The purpose of this paper is to investigate necessary cybernetic structures that allow complex adaptive systems to develop system‐specific behavior.
Following Holland's concept of “adaptive agents”, it is argued that the development of system‐specific forms of goal‐oriented behavior requires a decision to deviate from some default behavior and to trigger any new one, and a mechanism to evaluate the goal‐orientation of this new behavior. Using a functional approach cybernetic structures are developed that are able to carry out these two tasks. Then these structures are added as subsystems to the structure of a simple one‐level adaptive system.
The paper finds that a hierarchical adaptive system can recognize with a higher level controller, if lower level decisions lead to an insufficient degree of goal‐approximation and can use preprogrammed higher level decisions to intervene on the lower level to trigger new system‐specific actions.

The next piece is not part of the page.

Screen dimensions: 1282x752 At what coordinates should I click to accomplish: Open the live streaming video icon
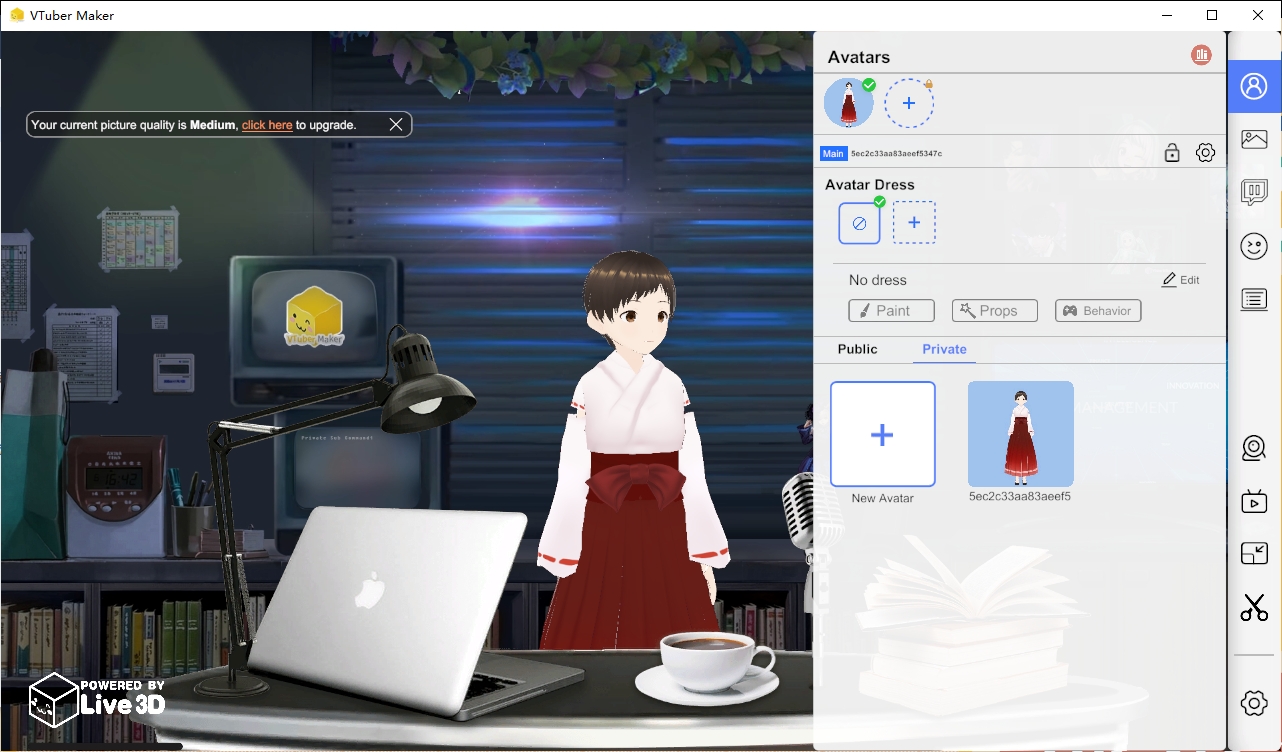[x=1254, y=501]
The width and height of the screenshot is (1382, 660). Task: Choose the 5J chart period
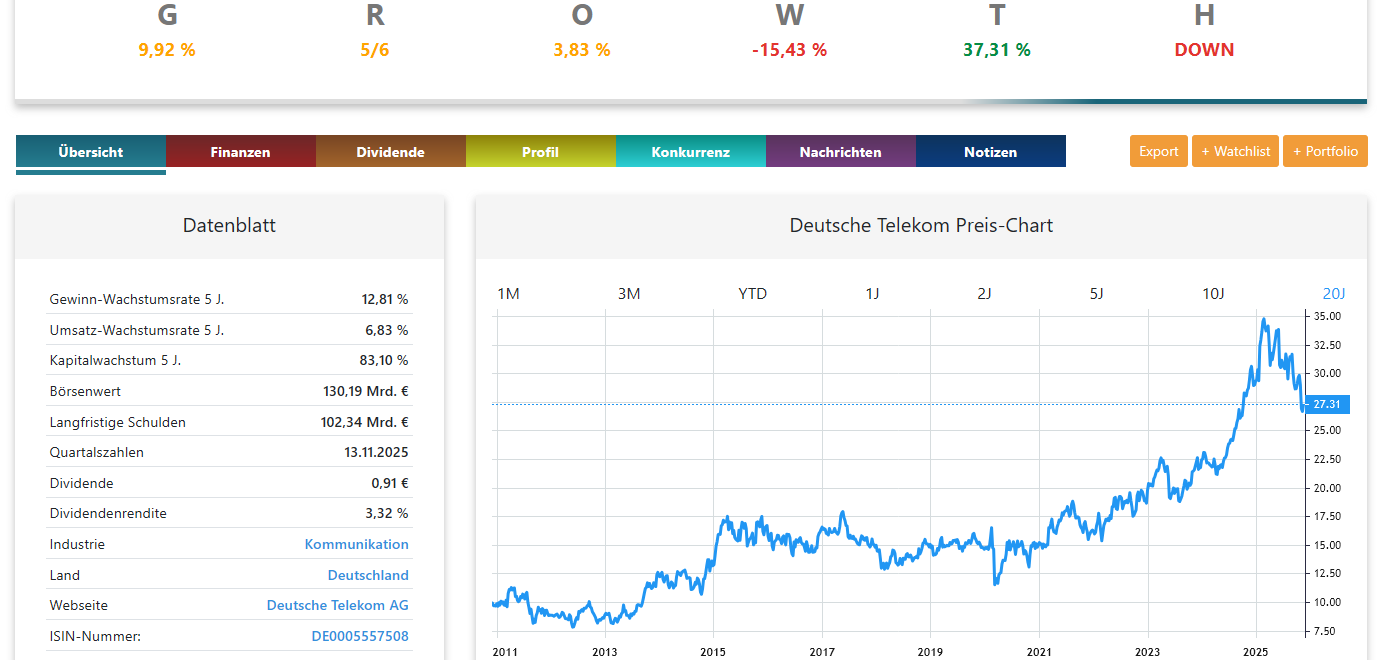(1096, 293)
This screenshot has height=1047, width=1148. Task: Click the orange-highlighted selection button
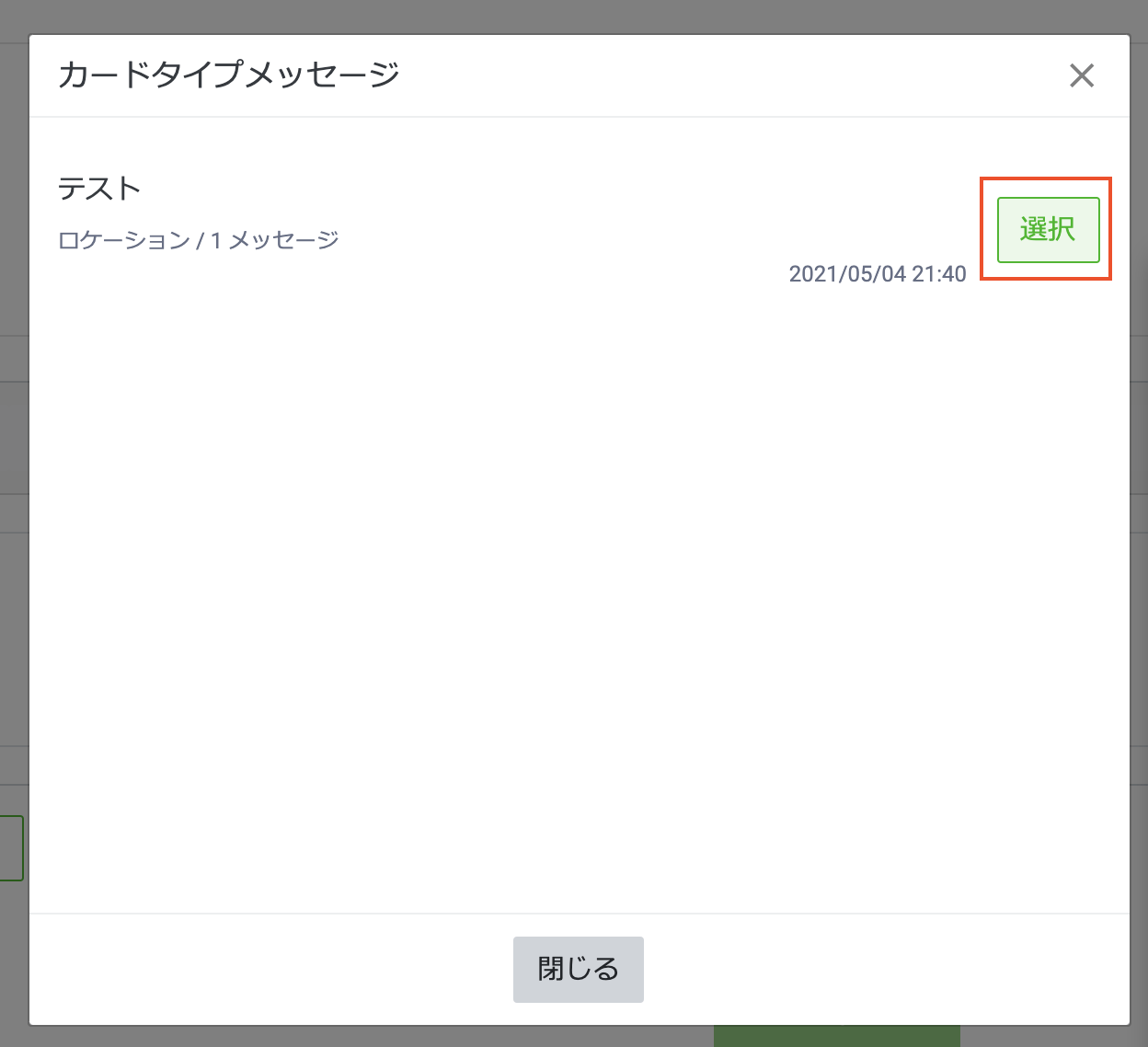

An additional controller can evaluate the “success” achieved with these new actions and can select the “best” actions found, i.e. the behavior leading to the highest degree of goal‐approximation.
The paper shows necessary cybernetic structures that are seen as core of all complex adaptive systems able to develop system‐specific behavior. It is suggested that the underlying basic concept of “success” understood as a degree of goal‐approximation holds for any adaptive, learning or otherwise improving endeavor.
The paper is the second in a series of three on a cybernetic theory distinguishing system capable of preprogrammed adaptation, system‐specific adaptation, and learning. It shows necessary cybernetic structures that a system can develop individual actions.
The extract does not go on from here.